Why the argument given by bof is not working for usual topology on $\mathbb R$?

Question

$\mathbb{R}$ with the lower limit topology is not second-countable Why the argument given by bof is not working for usual topology on $\mathbb R$?Can't we use infimum instead of minimum there?

Answer 1

No, you cannot. First of all, not every non-empty subset of $\mathbb R$ has an infimum. Besides, if $A$ is an open subset of $\mathbb R$ (with respect to the usual topology) and if $x\in A$, then $A\supset(x-\varepsilon,x+\varepsilon)$, for some $\varepsilon>0$ and therefore $\inf A$ (if it exists) is never $x$. So, there is no reason why the map $x\mapsto B_x$ from that proof should be one-to-one.

Answer 2

You're thinking about the proof in the wrong way. The argument goes as follows: suppose that $\mathcal{B}$ is any base for the lower limit (a.k.a. Sorgenfrey) topology on $\mathbb{R}$.
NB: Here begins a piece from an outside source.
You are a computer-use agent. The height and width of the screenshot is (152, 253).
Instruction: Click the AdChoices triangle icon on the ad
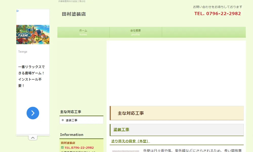click(x=18, y=11)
Then note that for each $x \in \mathbb{R}$ we have that $[x,x+1)$ is open in this topology and contains $x$ (this would already fail for the usual topology, where this set is not open and $x$ is not even an interior point of it!) so that there must be some base element $B_x$ such that $x \in B_x \subseteq [x,x+1)$ by the property fo being a base.

The crucial fact is that $x \neq y$ implies $B_x \neq B_y$. Because this implies that we have at least as many base elements in $\mathcal{B}$ as there are points of $\mathbb{R}$. And as this holds for all bases, and the reals are uncountable, there can be no countable base.

To see the crucial fact: $x \neq y$, assume e.g. $B_x = B_y$. Suppose $x < y$ first, then $x \in B_x \subseteq [x,x+1)$ and $y \in B_y \subseteq [y, y+1)$ and as $x < y$, $x \notin [y,y+1)$ and so $x \notin B_y$. But $y \in B_y = B_x$, contradiction. So $B_x = B_y$ is false. Reverse the roles of $x$ and $y$ if $y < x$. So we always have this contradiction when $x \neq y$ and $B_x= B_y$.

bof's argument shortcuts this final argument by stating that $\min(B_x) = x$, so that $B_x = B_y $ immediately implies $x = \min(B_x) = \min(B_y) = y$, so that the $\min$ function is an explicit 1-1 map from a subset of $\mathcal{B}$ onto $\mathbb{R}$ which is enough.